With a government-appointed panel calling for reservation for minorities, the BJP senses an opportunity to find favour with the Other Backward Classes (OBCs) among Hindus.

delhi Updated: Mar 03, 2010 01:33 IST
Vikas Pathak

With a government-appointed panel calling for reservation for minorities, the BJP senses an opportunity to find favour with the Other Backward Classes (OBCs) among Hindus.

The Ranganath Misra Commission has recommended 15 per cent quota for Muslims in education and employment.

In case the recommendation falls foul of law — the Supreme Court has capped reservation at 50 per cent and the provision will push it way beyond the ceiling — a minority sub-quota within the OBC bracket has been suggested. It means that from within the 27 per cent quota for the OBCs, 8.4 per cent will be for minorities.

While the Mandal Commission, set up with a mandate to identify educationally and socially backward, said the OBCs constituted 52 per cent of India’s population, the National Sample Survey Organisation put the figure at 41 per cent.
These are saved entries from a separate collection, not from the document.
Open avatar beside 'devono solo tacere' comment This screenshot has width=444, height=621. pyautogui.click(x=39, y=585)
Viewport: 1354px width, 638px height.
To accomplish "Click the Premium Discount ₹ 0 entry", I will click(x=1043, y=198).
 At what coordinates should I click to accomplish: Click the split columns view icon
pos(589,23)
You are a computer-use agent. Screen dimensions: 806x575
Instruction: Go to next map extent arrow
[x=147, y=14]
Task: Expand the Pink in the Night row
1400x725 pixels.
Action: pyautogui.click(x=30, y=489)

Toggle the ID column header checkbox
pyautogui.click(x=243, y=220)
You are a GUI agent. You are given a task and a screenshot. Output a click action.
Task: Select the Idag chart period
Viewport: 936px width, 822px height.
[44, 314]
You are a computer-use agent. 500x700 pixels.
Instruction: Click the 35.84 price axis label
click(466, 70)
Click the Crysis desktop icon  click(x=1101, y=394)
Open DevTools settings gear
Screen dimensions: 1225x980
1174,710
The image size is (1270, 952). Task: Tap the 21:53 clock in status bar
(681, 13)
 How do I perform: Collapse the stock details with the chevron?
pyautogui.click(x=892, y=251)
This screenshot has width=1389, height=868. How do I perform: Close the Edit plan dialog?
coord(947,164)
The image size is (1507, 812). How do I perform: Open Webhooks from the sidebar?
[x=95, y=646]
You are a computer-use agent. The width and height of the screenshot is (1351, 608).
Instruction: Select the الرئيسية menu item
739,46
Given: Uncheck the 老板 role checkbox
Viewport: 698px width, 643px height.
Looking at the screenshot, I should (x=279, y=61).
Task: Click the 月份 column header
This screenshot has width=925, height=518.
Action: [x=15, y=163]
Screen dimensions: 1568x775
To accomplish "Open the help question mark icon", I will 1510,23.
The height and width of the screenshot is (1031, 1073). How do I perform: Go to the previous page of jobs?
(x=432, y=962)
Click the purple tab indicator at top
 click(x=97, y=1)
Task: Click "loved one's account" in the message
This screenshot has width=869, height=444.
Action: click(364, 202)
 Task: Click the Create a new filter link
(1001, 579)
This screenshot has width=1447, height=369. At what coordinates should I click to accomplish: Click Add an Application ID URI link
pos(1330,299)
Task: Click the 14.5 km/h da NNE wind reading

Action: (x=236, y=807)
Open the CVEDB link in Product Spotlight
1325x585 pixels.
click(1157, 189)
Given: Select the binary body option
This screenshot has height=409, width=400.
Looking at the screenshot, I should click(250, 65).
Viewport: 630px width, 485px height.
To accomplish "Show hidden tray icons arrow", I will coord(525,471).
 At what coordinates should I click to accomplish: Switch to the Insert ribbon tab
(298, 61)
Though the government has not set a timetable for adopting the suggestions, the Misra report can lead to political realignments.

The Congress can gain Muslim support, particularly in Uttar Pradesh and Bihar. The Muslim-Yadav alliance nurtured by Mulayam Singh Yadav and Lalu Prasad in UP and Bihar, respectively, could be tested as the two groups will be in fight for the same quota pie.

And this is where lies an opportunity for the BJP to attract OBCs to its fold — in line with new chief Nitin Gadkari’s emphasis on widening the party’s social base. Traditional base of the BJP is upper caste Hindus.

“We’ll oppose any attempt to take away the rights of backward Hindus and give them to minorities,” deputy leader of Opposition in the Lok Sabha Gopinath Munde, an OBC leader, said.

The BJP’s rise to power in the 1990s was accompanied by substantial non-Yadav OBC mobilisation in the Hindi belt, particularly in UP, which has 80 Lok Sabha seats.

From 45 per cent in the 1996 Lok Sabha polls in the state, the BJP’s non-Yadav OBC vote share fell to 28 per cent in the 2004 polls, according to the Delhi-based Centre for the Study of Developing Societies. Recently, most of its candidates for the 11 UP assembly by-polls forfeited their security deposit.

OBC vote can be crucial to the party’s revival.